No matter how old you are, weight lifting should be a large
part of your exercise program, according to the American College of Sports. A simple strength training program is easy to fit into your weekly schedule, and can help you stay thin while reducing the risk of bone loss later in life.
Building muscles by lifting weights does more than make you look and feel better. Stronger muscles mean you’ll have more energy. Plus, your body burns more calories even at rest when your muscles are stronger. The changes in your metabolism may allow you to lose weight even without making any changes to your diet.

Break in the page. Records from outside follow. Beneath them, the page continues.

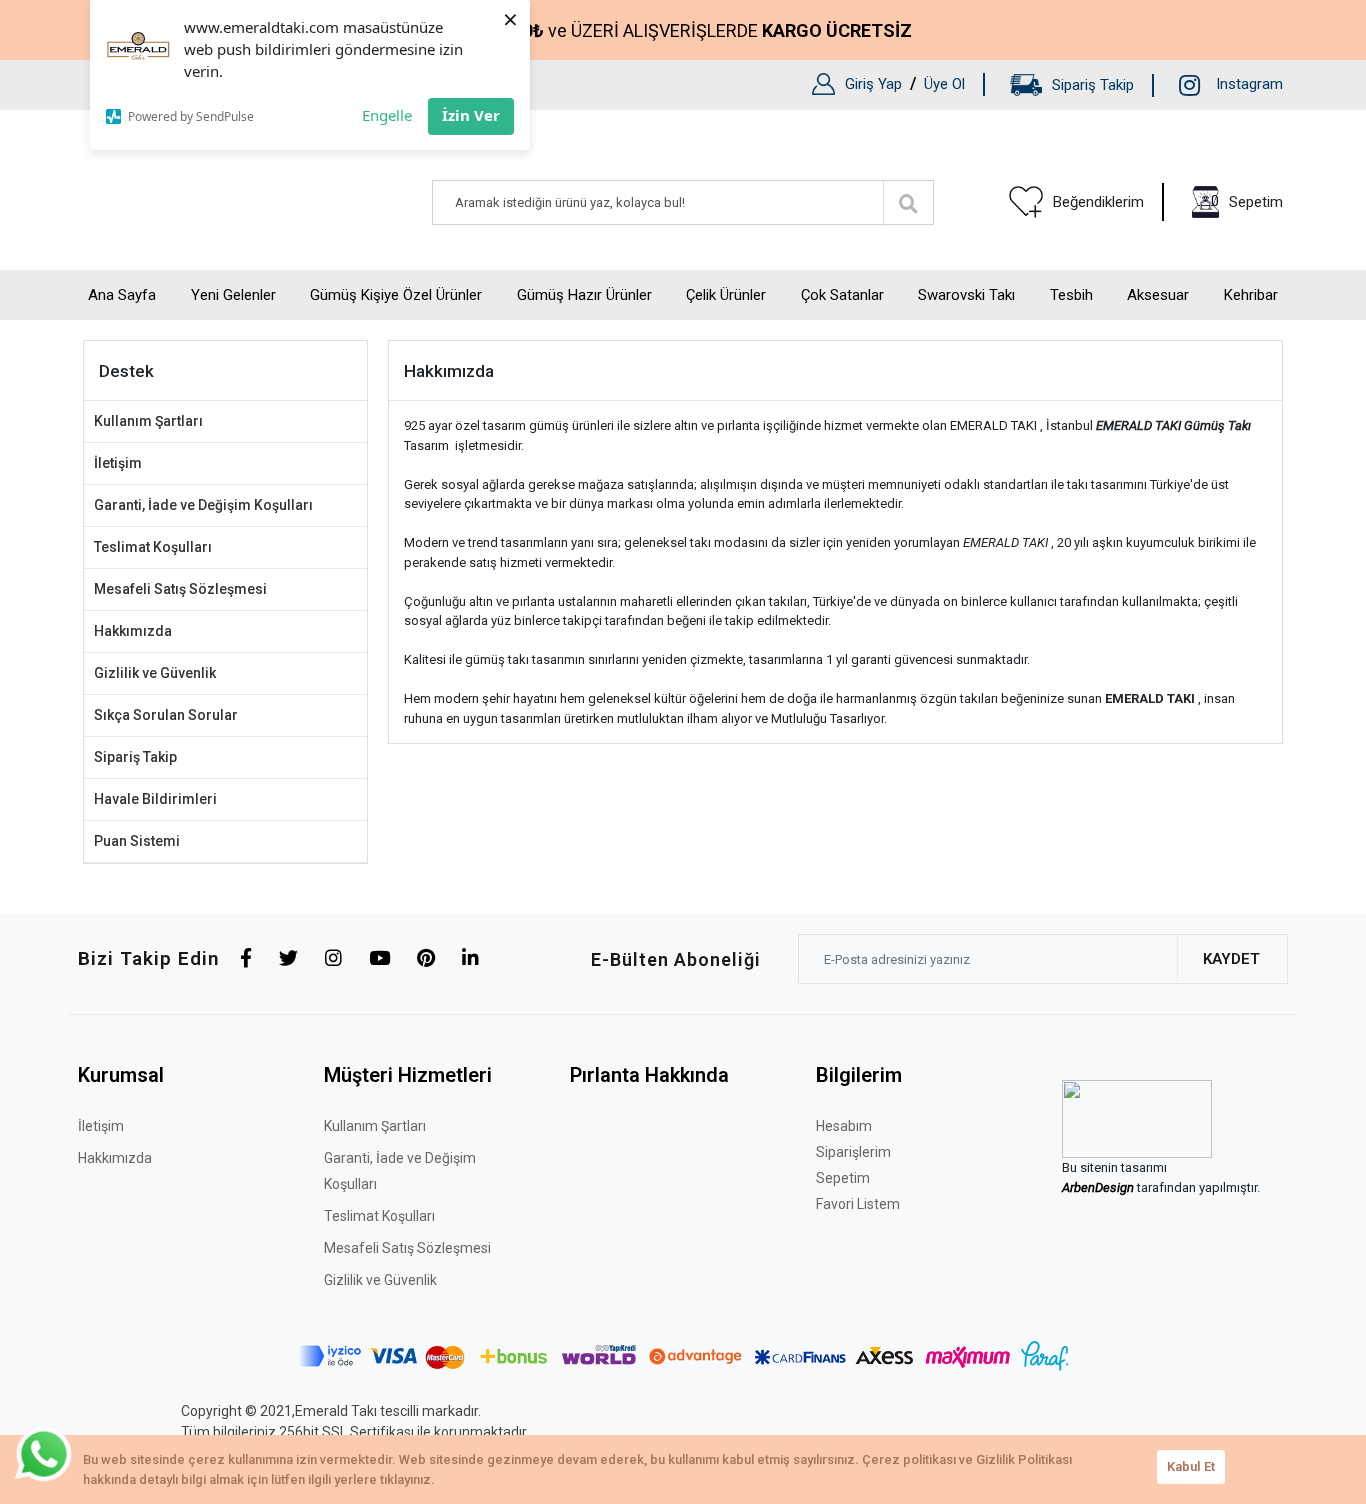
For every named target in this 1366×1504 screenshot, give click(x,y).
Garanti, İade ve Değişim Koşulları (203, 505)
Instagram (1249, 84)
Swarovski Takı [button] (966, 295)
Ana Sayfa (122, 295)
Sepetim (843, 1178)
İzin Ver (471, 115)
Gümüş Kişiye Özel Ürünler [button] (396, 295)
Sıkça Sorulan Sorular (166, 715)
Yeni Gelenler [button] (233, 295)
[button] (1237, 202)
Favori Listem (858, 1204)
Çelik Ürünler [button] (726, 295)
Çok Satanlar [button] (842, 295)
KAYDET (1231, 959)
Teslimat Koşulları (153, 547)
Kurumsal (121, 1075)
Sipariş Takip (1093, 85)
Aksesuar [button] (1158, 295)
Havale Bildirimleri (155, 799)
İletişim (118, 463)
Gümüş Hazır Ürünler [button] (584, 295)
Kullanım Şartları (148, 421)
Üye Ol (944, 84)
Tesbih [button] (1071, 295)
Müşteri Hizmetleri (408, 1075)
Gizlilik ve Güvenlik (155, 673)
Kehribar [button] (1251, 295)
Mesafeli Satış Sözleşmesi (180, 589)
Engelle (387, 115)
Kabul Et (1191, 1466)
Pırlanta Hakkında (649, 1075)
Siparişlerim (853, 1152)
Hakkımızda (133, 631)
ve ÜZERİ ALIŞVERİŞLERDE (702, 30)
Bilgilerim (859, 1075)
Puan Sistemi (137, 841)
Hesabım (844, 1126)
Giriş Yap (873, 84)
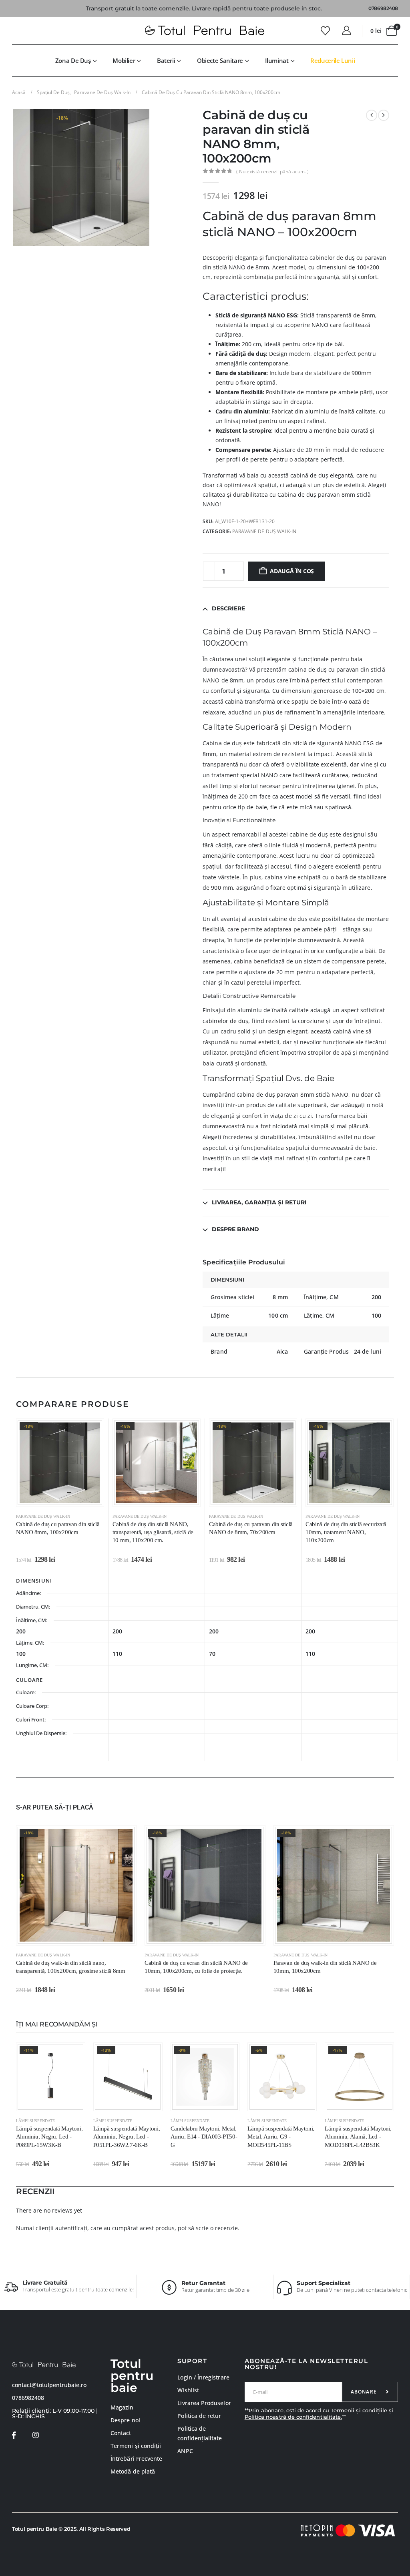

Weight training has also been shown to increase your bone density more than other fitness activities. Since many women (and some men) are at risk of osteoporosis, it is important to
build strong bones when you’re younger, but age shouldn’t stop you from starting an exercise program. Studies have shown that older women may actually reverse bone loss by lifting light
weights.
Most fitness experts suggest you vary your routines so each
muscle group will have an opportunity to rest between exercise
sessions. Your muscles actually grow during this time of rest,
so varying the routine will give you the best opportunity for
success with your program. A good schedule has you lifting
weights for upper body and chest muscles on day one, aerobics
on day two, weightlifting for leg muscles on day three,
aerobics on day four, back and shoulder muscles on day five,
aerobics on day six, and complete rest on day seven. This
allows most of your muscles to rest one complete week before
their next workout.
Since lifting dumbbells will not give your abdominal muscles a
good workout, you’ll want to add stomach crunches to your
routine, either on aerobic days or before your strength
building exercises.
You’ll also need to remember to stretch, both before and after
each of your weight-lifting workouts. You should stretch at the
end of a weight-lifting workout because it helps elongate and
relax your muscles.
Warm-up exercises after your stretches will also help you get
the most from your routine. If you exercise at home, you can
warm up by walking or riding a bicycle. If you work out at a
gym then just use a stationary bike or walk on the treadmill
for 5 - 10 minutes.
If this all sounds daunting because you haven’t been getting
much exercise lately, you may need some help to get motivated.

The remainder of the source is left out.